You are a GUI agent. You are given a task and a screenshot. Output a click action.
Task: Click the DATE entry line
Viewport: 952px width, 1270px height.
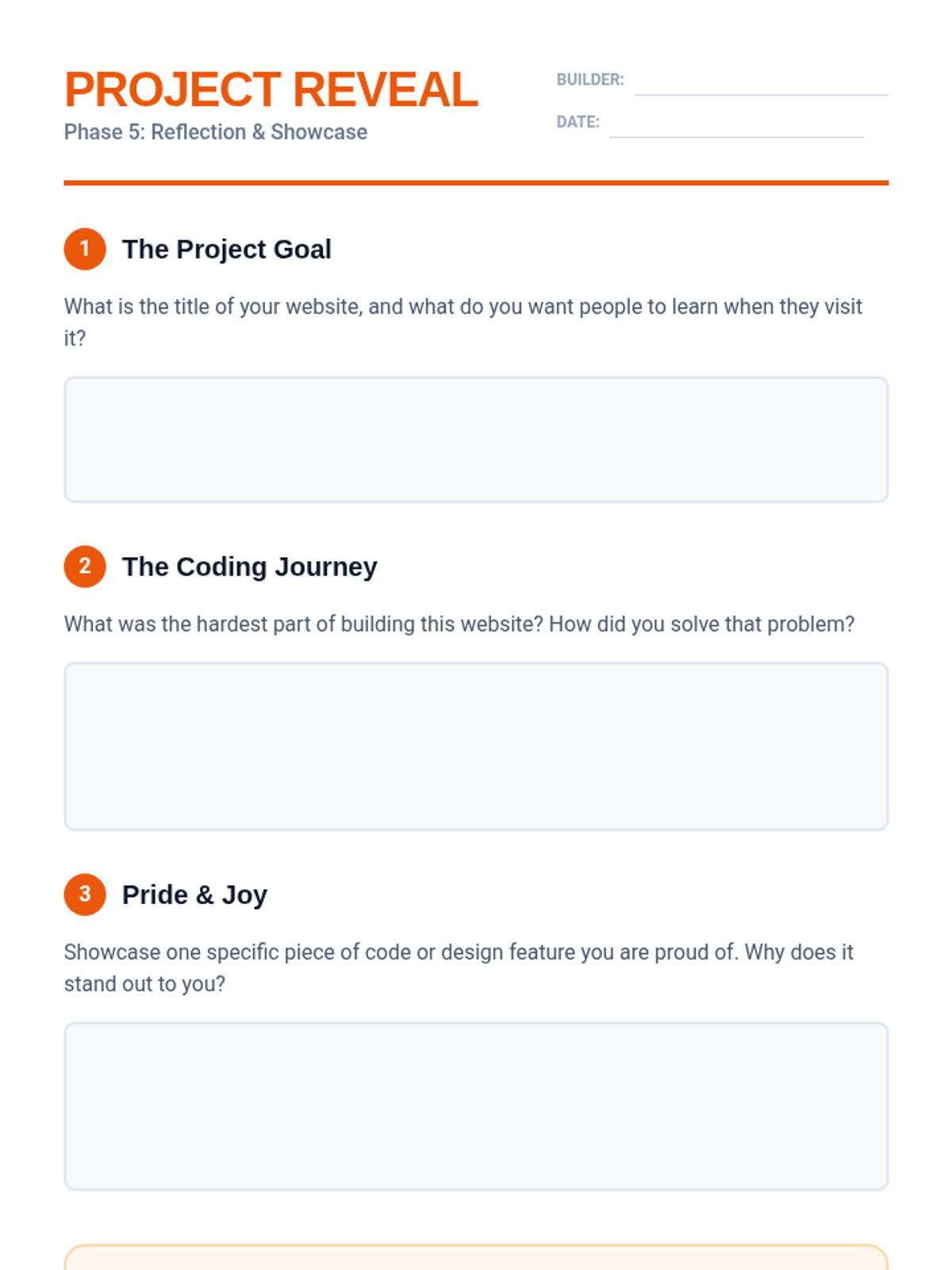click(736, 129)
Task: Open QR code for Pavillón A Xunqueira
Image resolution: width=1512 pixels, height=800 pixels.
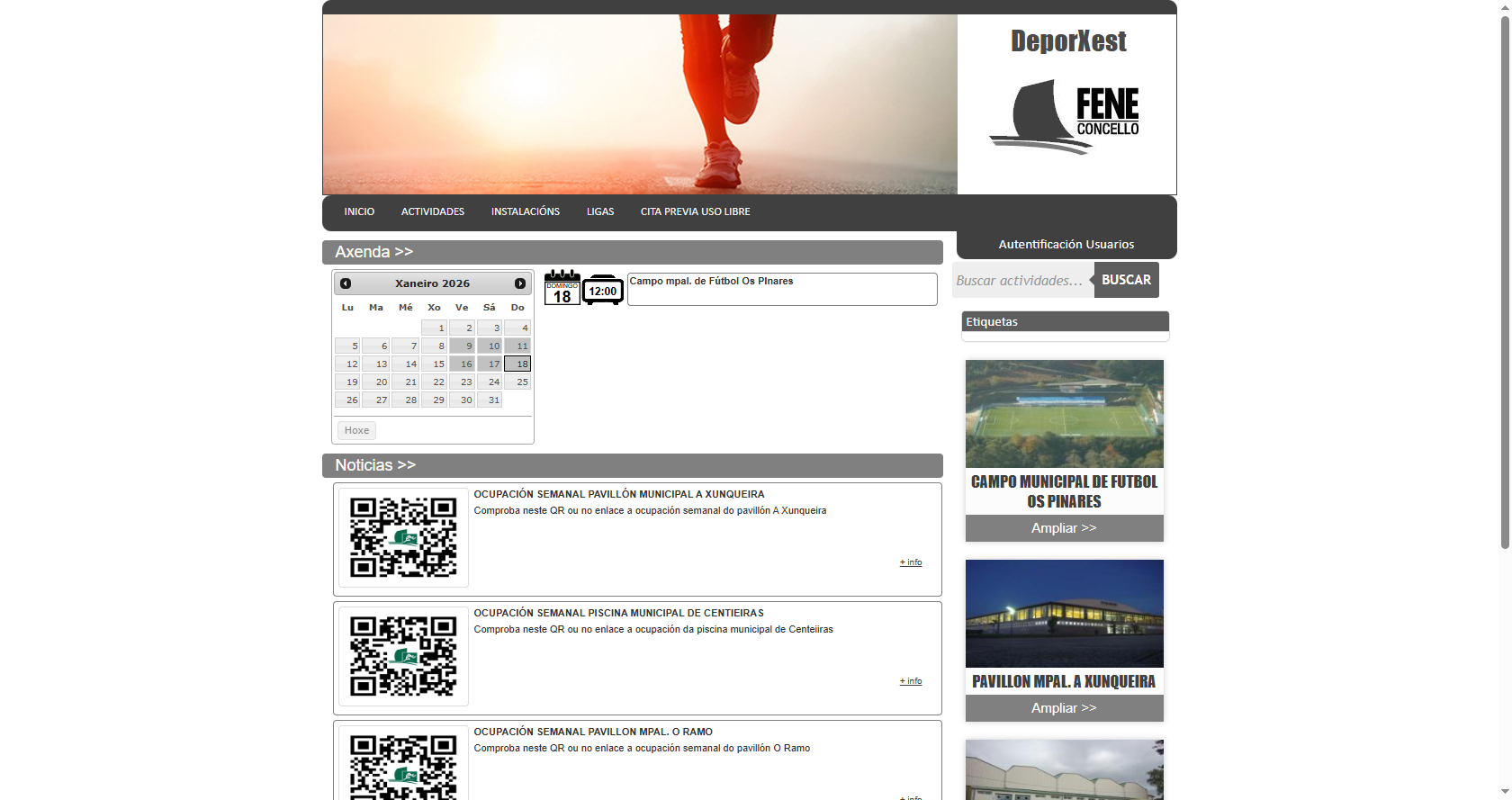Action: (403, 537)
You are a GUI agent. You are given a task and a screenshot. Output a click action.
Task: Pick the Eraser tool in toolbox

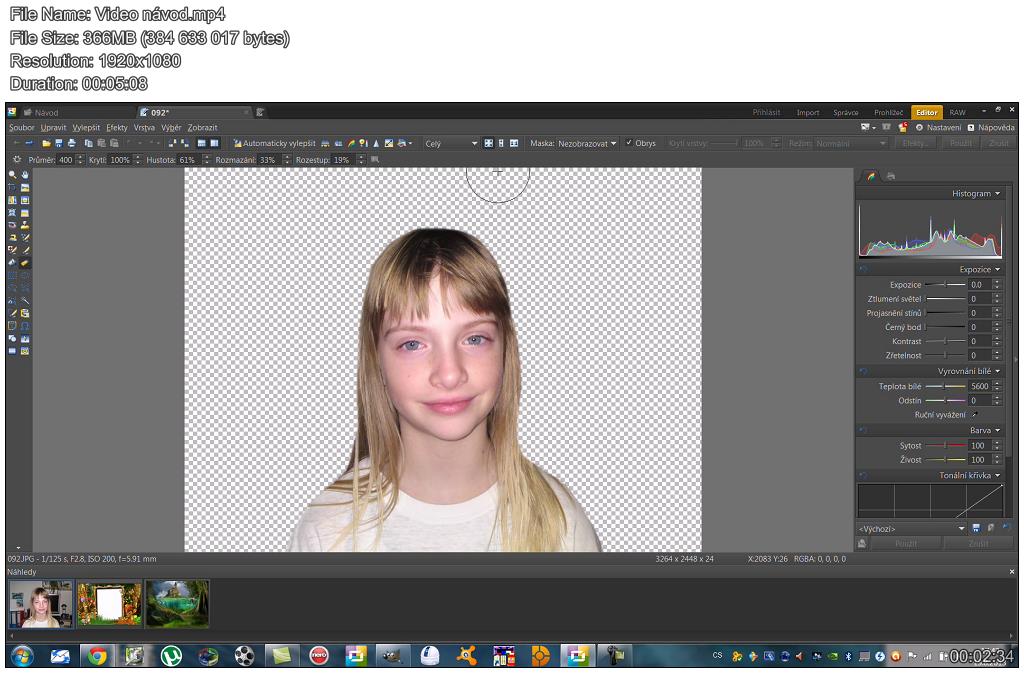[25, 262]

·····

> AIM OF THE TASK: Transcribe the listing in full. Omit the pictures and keep every line exact.

> RESULT OF THIS EXERCISE:
You are a GUI agent. You are given a task and a screenshot. Output a click action.
Task: Click the DATE entry line
Viewport: 952px width, 1270px height.
click(736, 129)
Task: Open QR code for Pavillón A Xunqueira
Image resolution: width=1512 pixels, height=800 pixels.
Action: (403, 537)
You are a GUI agent. You are given a task and a screenshot. Output a click action.
Task: Pick the Eraser tool in toolbox

[25, 262]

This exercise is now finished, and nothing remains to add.